Hand back, word for word, the lines from the one containing "This screenshot has width=1280, height=720." to the end of the records, both included, and leave out pictures.

*** Opening of MATERIAL SUPPLIED ***

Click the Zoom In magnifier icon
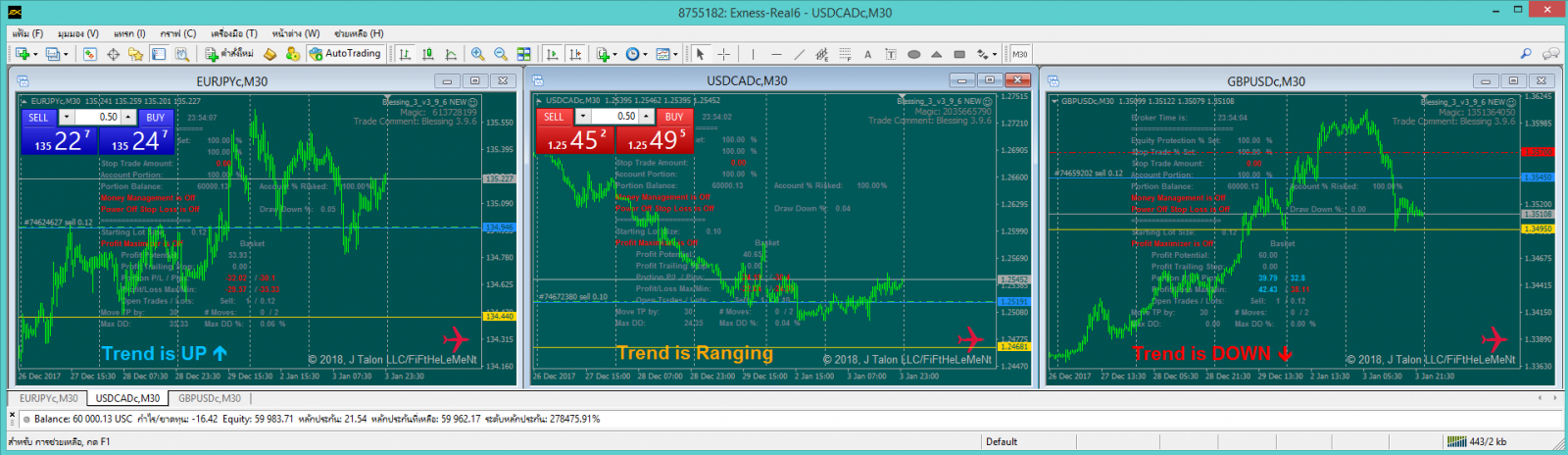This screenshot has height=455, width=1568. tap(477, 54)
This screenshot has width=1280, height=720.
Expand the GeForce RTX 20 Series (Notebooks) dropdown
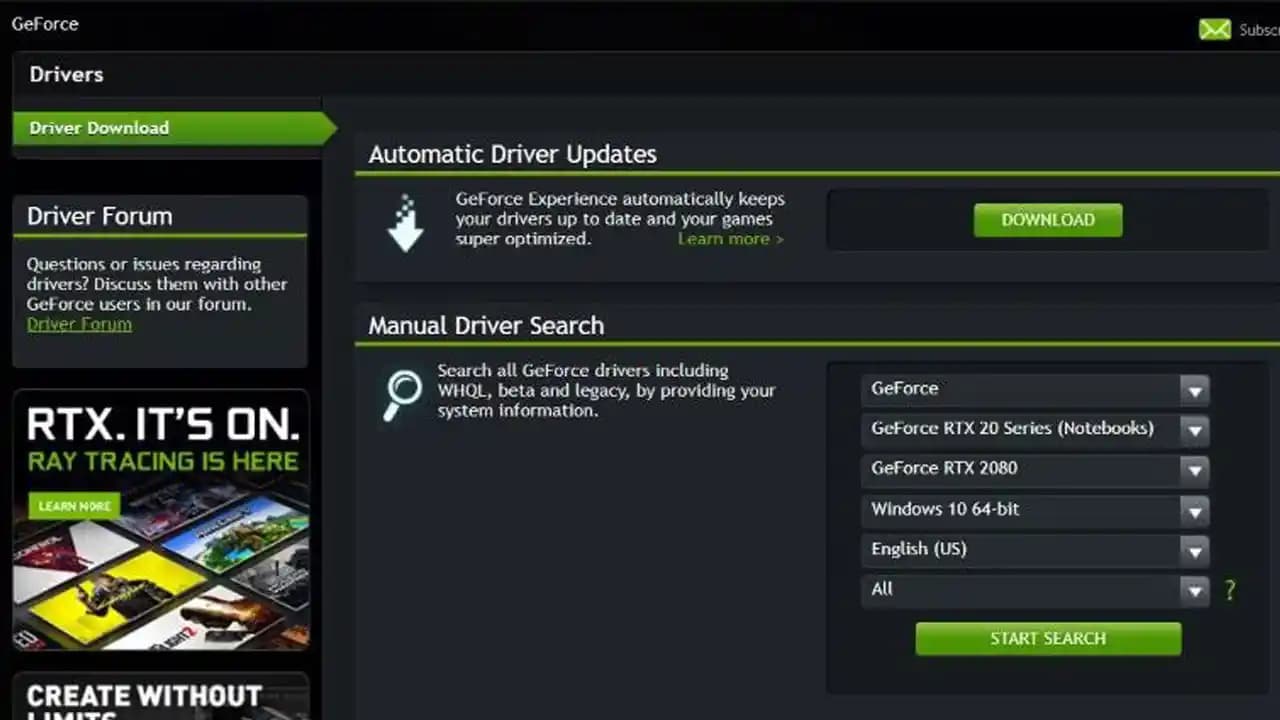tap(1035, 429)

*** Close of MATERIAL SUPPLIED ***

» **THE COMPLETED TASK**:
This screenshot has width=1280, height=720.
Expand the GeForce RTX 20 Series (Notebooks) dropdown
tap(1035, 429)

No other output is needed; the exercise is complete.